Tabs and Spaces are Both Broken: It’s time for Encapsulated Text.

Abstract:

Tabs or spaces? I say neither! We need a new line discipline specifically for things like computer programs. What’s old is new again, if you squint.

This is still a work in progress. Please make comments and suggestions.

Introduction:

For historical reasons we typically define programming languages in terms of plain text (ASCII or Unicode) with various implicit assumptions about how people will relate to that text. For instance, we assume that people will apply indenting and visual alignment for legibility, except for in offside-rule languages (like Python) where indenting is directly significant to the syntax.

ASCII and Unicode both share two commonly-used horizontal whitespace codes: code number 32 is the “space” normally used between words, and code 9 is the “tab” which, in early printers, caused the print head to move rightwards to the next available tab-stop.

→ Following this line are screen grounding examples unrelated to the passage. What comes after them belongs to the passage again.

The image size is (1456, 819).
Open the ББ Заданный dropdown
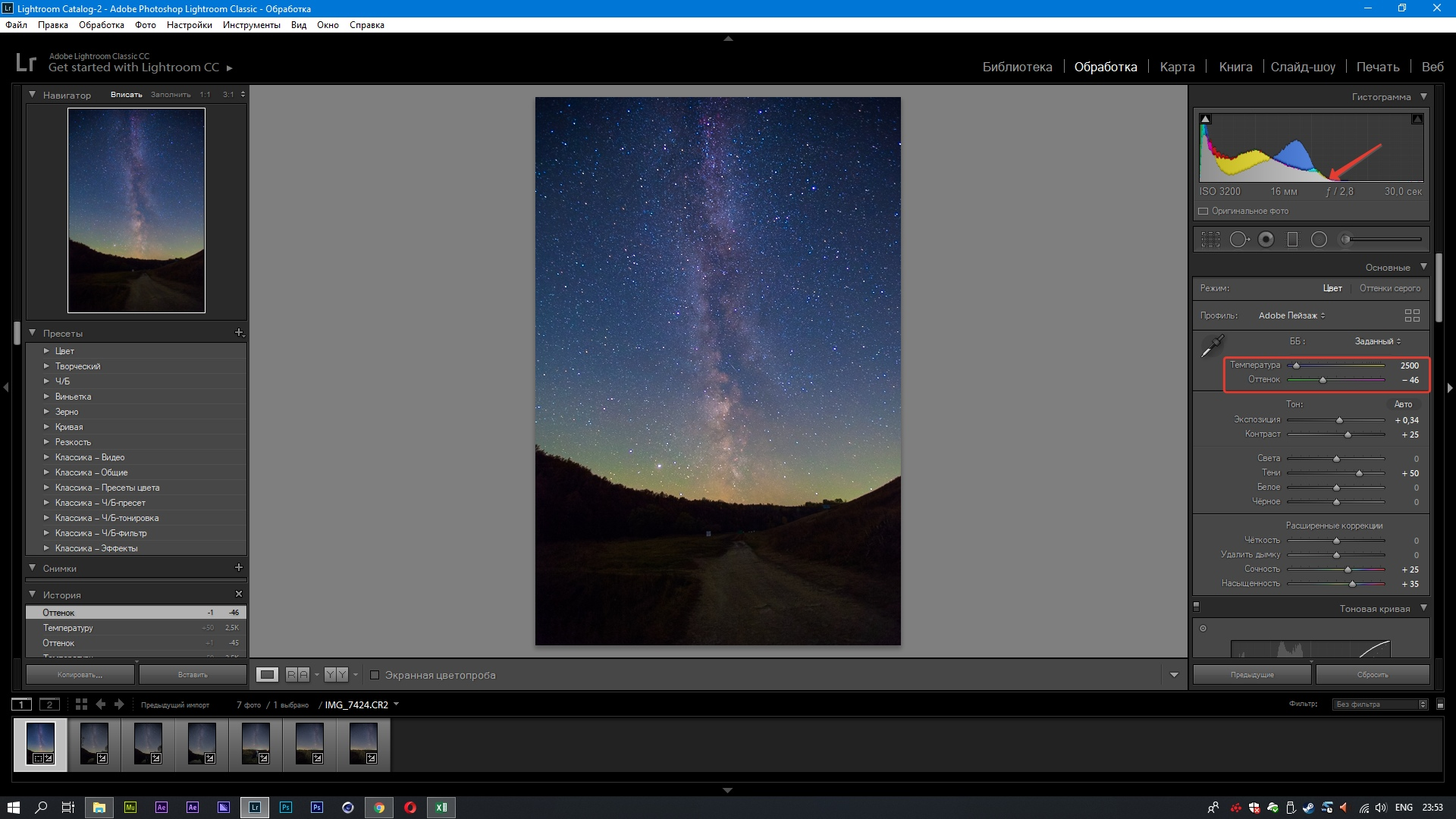click(1378, 341)
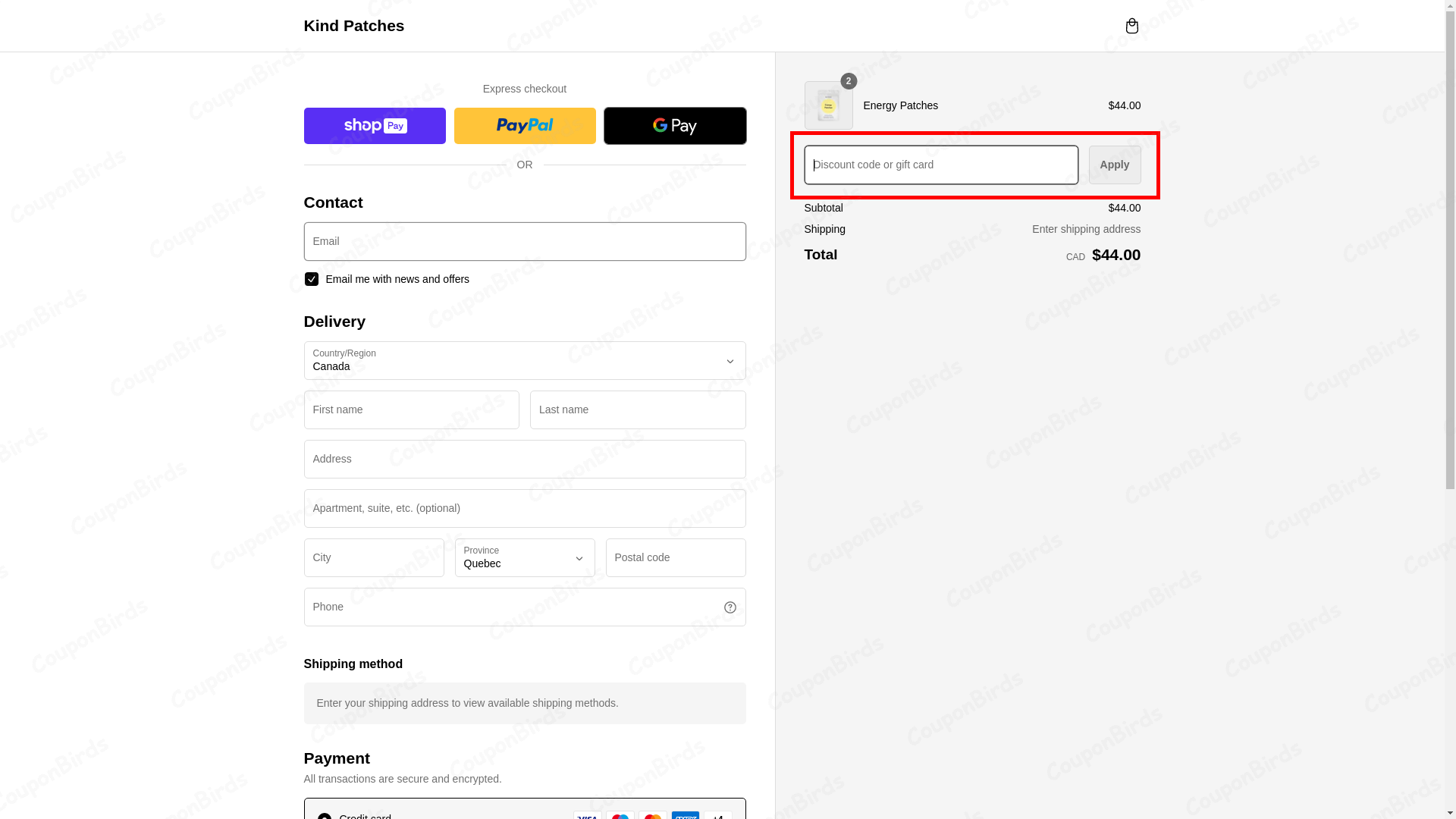
Task: Select the Credit card radio option
Action: 325,816
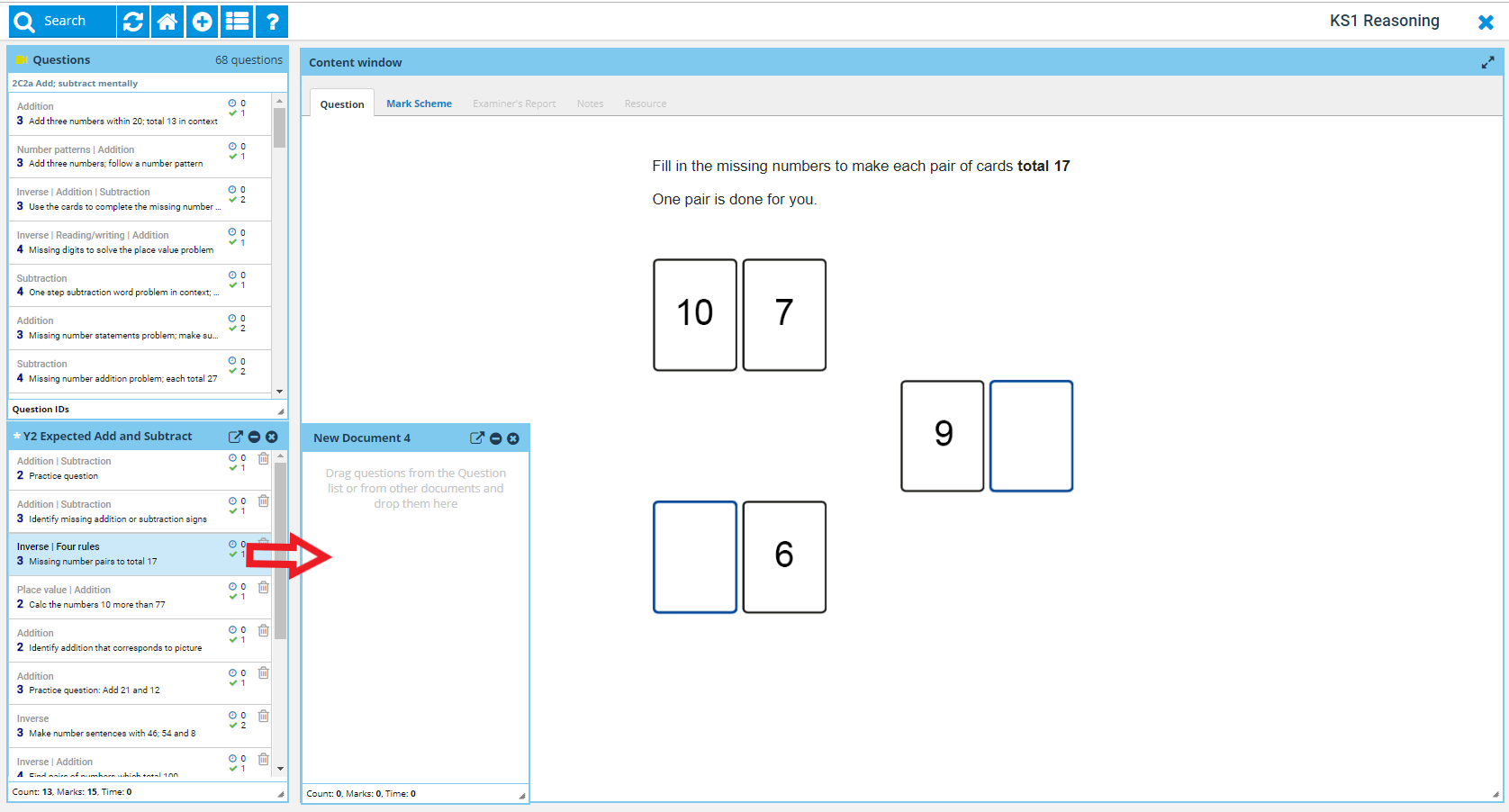Expand the Content window to full screen
Image resolution: width=1509 pixels, height=812 pixels.
pyautogui.click(x=1487, y=62)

Early printers and video terminals all had monospace fonts, and tab stops were typically defined as eight character-cells wide. Therefore, a generation of programmers felt in their bones that “tab” is an abbreviation for eight spaces.

Later systems allowed the user to reconfigure the tab width, encouraging its use as a sort of “semantic indent” character. This way, different people with different aesthetics could look at the same file and see it presented as they felt it should be indented. All well and good, but it could still break alignment if someone mixed tabs and spaces.

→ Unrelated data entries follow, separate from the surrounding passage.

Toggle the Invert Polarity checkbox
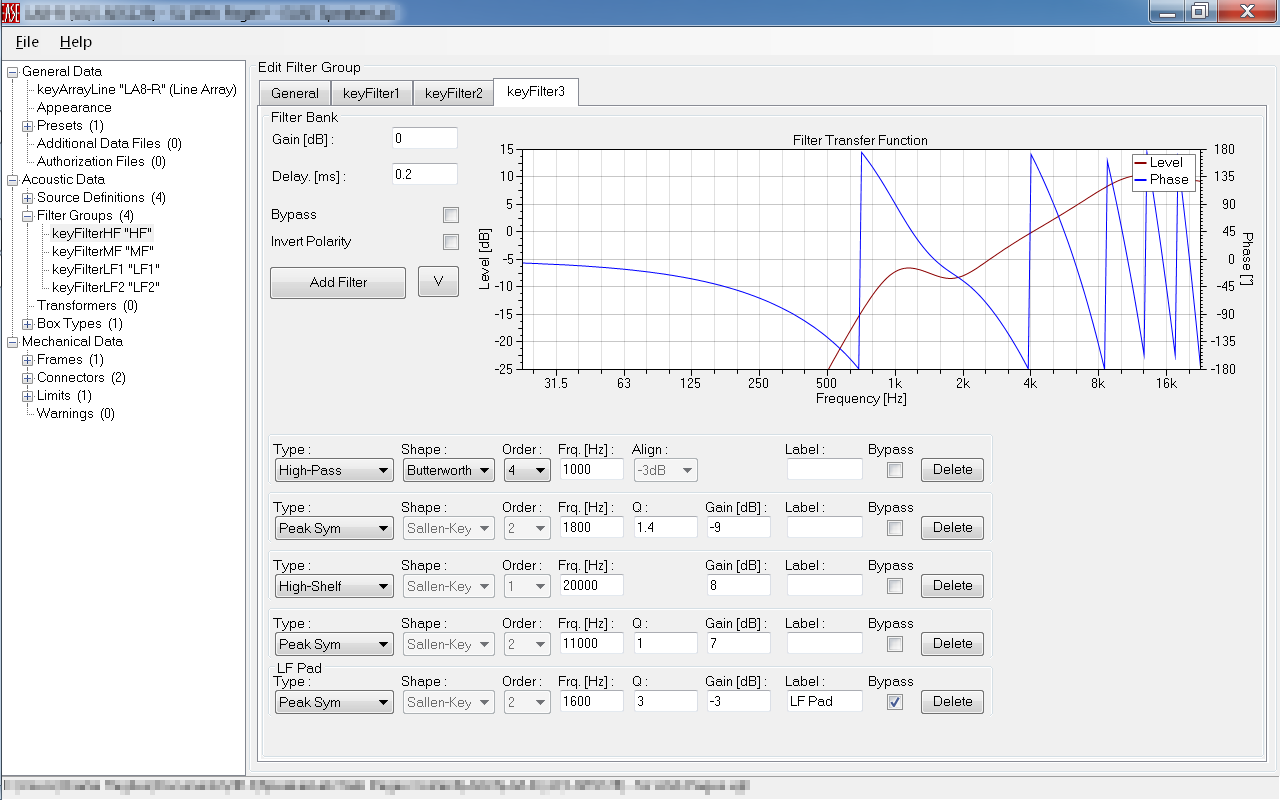This screenshot has width=1280, height=800. pyautogui.click(x=451, y=242)
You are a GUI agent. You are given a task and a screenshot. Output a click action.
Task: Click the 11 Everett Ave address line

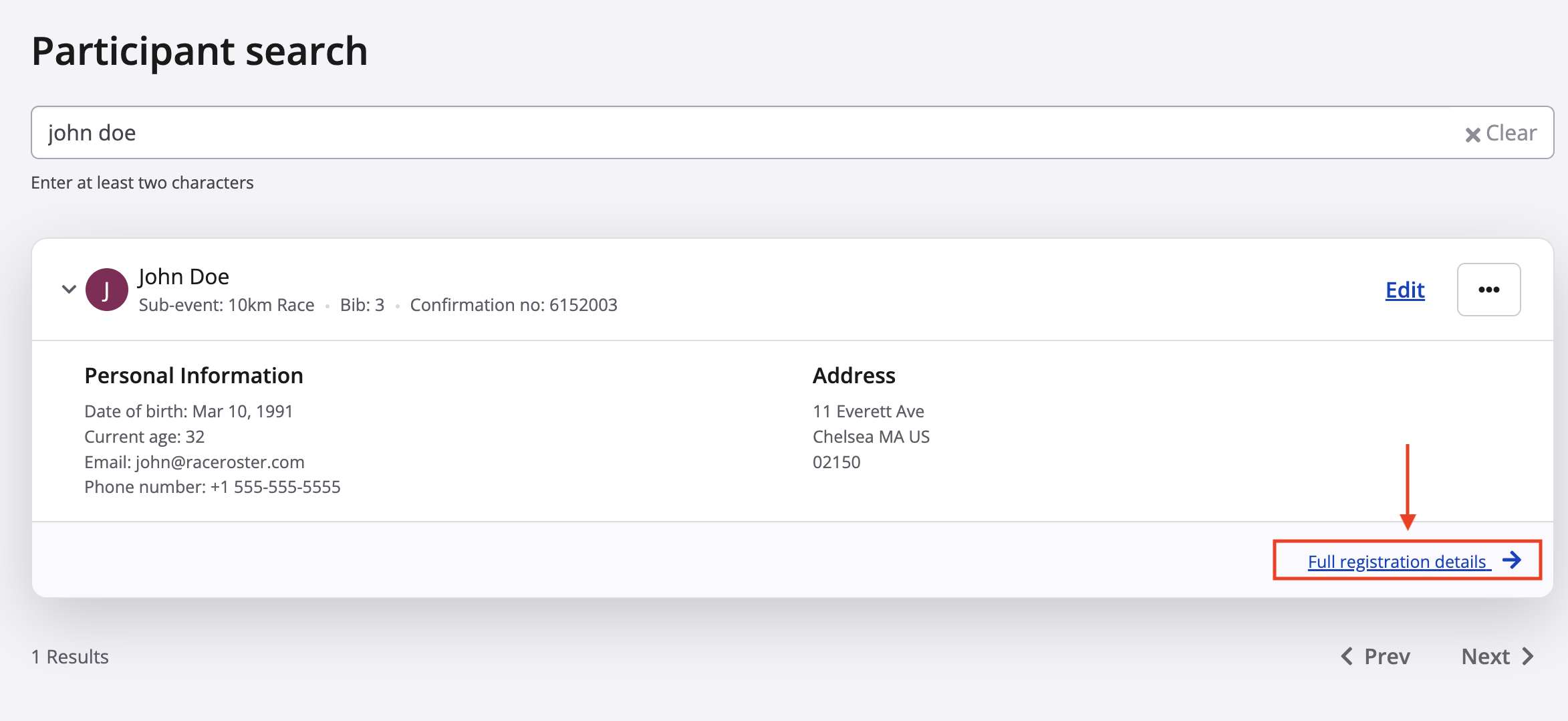tap(868, 411)
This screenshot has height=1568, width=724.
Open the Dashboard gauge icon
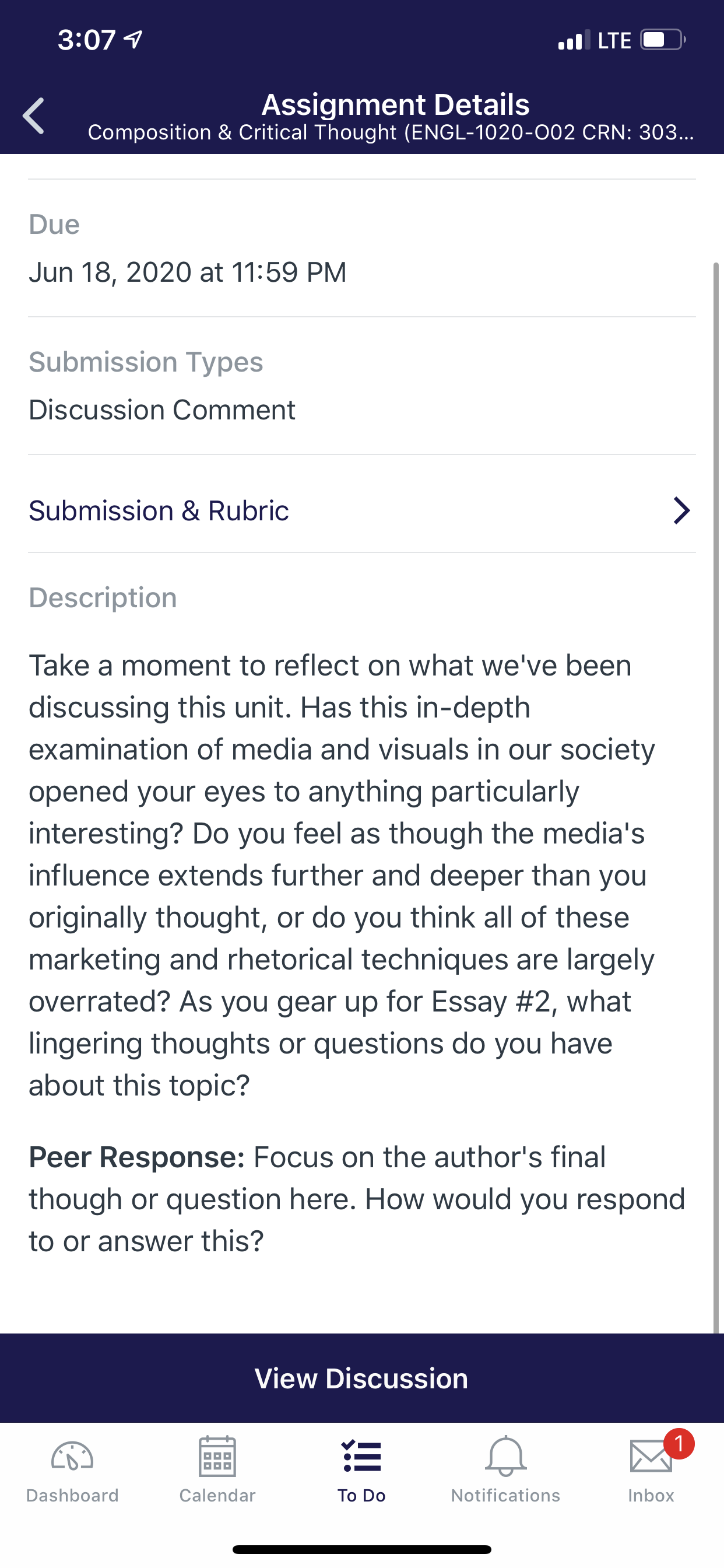click(72, 1457)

In fact, the issue extends further. Coders sometimes exploit the physical layout characteristics of monospace fonts to achieve presentation effects like multi-column data read-outs or boxes around comments. It’s no accident that every major programming and text editor now defaults to monospace: Proportional fonts look great for poetry and prose, but they break ASCII art!

Unfortunately, the historical use of physical layout “control characters” and reliance on monospace conventions means:

We get arguments about the relative merits of tabs and spaces.
We can’t reformat things to meet our tastes without breaking version control.
Python has TabNanny. (Or is it tab_nanny? But that’s a different rant.)

On a vaguely related note, every programming language needs to include some consideration for how to include commentary in the running text of a program. This complicates both the definition and the translator for the language. It might be nice to use a standard library to read a comment-free version of program text, regardless of programming language.

Prior Art:

It turns out that the UCSD P-System had an interesting feature. Its integrated code editor understood that most lines of Pascal were indented a good number of spaces. To save bytes (a precious resource in those days) it prefixed each line of text with a single byte indicating the indent level, in spaces. The language definition of Pascal doesn’t care about whitespace formatting (except that it separates tokens), so the compiler’s parser can simply ignore these bytes as part of the “line discipline”.

Among many firsts, the algorithmic language ALGOL had one (pretty) format for publication and another (plain-text) format for entry into computers which, in the days of ALGOL, were generally fed punched cards instead of operated with interactive terminals.

In the “comment fork”, I’d draw the reader’s attention to the way computer programming languages have settled on relatively few styles of offsetting commentary – these days generally with punctuation.

Most of the assemblers use a semicolon for line-level comments.
All of C, C++, Java, C#, Javascript, and even PHP use the slasherix/astroslash for block-comments and double-slash for line comments.
Most of the “dynamic” languages with Unix heritage follow the shell-convention of hash-marks for line comments.
SQL and a few random other languages use the double-minus-sign for line comments.

Desiderata:

Let us define a line discipline: a sort of “text container format” with a relationship to ASCII or UTF8 analogous to the way media container formats relate to video and audio codec streams.

The line discipline should:

intersperse the bare minimum of structuring information,
have a well-defined mapping to conventional “plain” text,
be easy to distinguish from truly-plain text while remaining mostly legible,
support popular semantic structures that ASCII art commonly illustrates,
- Indenting
- Block-comments (and perhaps line-comments)
- Columnar tables of figures or expressions
allow for a measure of configurable presentation without looking atrocious,
be easy to integrate with parsing and version control, and
become popular as a format in which to save program-code files.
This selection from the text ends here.